> QUESTIONS
**1.** Which time references naming a century appear in the tile museum captions? List each one as it is worded there.
**2.** Copy the tile museum captions word for word, everything from "The museum includes" down to "greet arriving guests.".
**3.** Write the next part of the tile museum captions, picking up after the last sentence shown.

> PASSAGE TO READ

——————————

From the Renaissance on, however, the Portuguese incorporated western motifs and figures.
As in other parts of Europe, first the church and then the aristocracy, with castle walls to adorn, put up the funds for the work.
An early 17th century display of emblems with moral lessons.
An altarpiece with a dazzling internal light includes an allegorical painting on tile about the Eucharist. Many works copied formal religious paintings; others, like this, used a more folksy style.
This mid-17th century polychrome tile array once decorated a wall along some stairs, and now is cleverly displayed at the museum.
Art imitating art. An 18th century scene copied from a 16th century artwork drawn from Ovid’s Metamorphosis.
The museum includes a number of painted figures like this tiled soldier – a “welcoming figure” – who were set inside a formal doorway to greet arriving guests.
The wondrous conclusion for the museum appears on its top floor: a long tile panorama of Lisbon’s cityscape, in blue and white. It was done in the mid-18th century before a devastating earthquake transformed the city.

——————————

[Saved entries]
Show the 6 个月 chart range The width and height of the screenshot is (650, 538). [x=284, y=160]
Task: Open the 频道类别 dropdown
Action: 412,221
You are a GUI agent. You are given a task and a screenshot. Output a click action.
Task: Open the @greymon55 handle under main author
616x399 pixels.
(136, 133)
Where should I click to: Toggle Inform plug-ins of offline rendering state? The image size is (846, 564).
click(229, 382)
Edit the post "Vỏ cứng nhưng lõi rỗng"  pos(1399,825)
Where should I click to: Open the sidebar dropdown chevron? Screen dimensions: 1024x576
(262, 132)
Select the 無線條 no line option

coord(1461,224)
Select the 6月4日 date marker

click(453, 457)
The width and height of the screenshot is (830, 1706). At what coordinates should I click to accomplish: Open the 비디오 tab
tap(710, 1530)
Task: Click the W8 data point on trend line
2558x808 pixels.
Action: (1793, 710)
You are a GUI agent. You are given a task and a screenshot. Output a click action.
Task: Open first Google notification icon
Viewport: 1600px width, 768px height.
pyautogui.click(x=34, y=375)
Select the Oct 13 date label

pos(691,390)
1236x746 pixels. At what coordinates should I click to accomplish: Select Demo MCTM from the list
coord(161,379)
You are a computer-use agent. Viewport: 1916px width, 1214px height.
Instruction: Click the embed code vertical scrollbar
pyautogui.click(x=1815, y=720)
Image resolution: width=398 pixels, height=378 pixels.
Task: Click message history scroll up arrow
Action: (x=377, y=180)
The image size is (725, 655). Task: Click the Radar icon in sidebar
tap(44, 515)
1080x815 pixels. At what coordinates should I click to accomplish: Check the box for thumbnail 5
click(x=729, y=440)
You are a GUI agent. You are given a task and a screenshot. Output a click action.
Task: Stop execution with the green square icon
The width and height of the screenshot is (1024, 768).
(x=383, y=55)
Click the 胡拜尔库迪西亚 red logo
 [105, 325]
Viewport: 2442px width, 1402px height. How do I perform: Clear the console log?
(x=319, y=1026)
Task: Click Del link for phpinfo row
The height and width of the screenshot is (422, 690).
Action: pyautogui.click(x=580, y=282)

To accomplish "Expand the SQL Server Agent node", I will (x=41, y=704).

——————————

> EXERCISE ANSWERS
**1.**
- early 17th century
- mid-17th century
- 18th century
- 16th century
- mid-18th century

**2.**
The museum includes a number of painted figures like this tiled soldier – a “welcoming figure” – who were set inside a formal doorway to greet arriving guests.

**3.**
The complete panorama follows Lisbon’s shoreline for 20 kilometers or more.
This portion shows the heart of the city, with the vast Praça do Comercio in the foreground along with many churches and the medieval Castle of Saint George upon its hills.
As many visitors have discovered though, the modern day streets of Lisbon, Porto and other cities offer endless displays of tile – adorning buildings both inside and out, sacred and secular. The skilled tradition has turned the cityscapes into vital art museums as well.
Marionettes and their cousins
In the heart of Lisbon, we entered the fantasy world of Museu da Marioneta, delighting in its collection of marionettes, puppets, stick figures, masks and other hand-crafted dramatic “actors.”
The museum is housed in an imposing estate with a large inner courtyard, and entered by a grand staircase climbing to the upper floor.
A large selfie by some of the residents of the Museum, greeted us at the entrance.
Though mostly static at the museum, these figures have been given life by creative, dedicated human beings – around the globe and across the centuries. These figures have always entertained, taught lessons, or invoked the other world. When manipulated, the spirit of their creators enters them and we, as audience, accept their living energy.
We include here a variety of characters from our favorites at the museum.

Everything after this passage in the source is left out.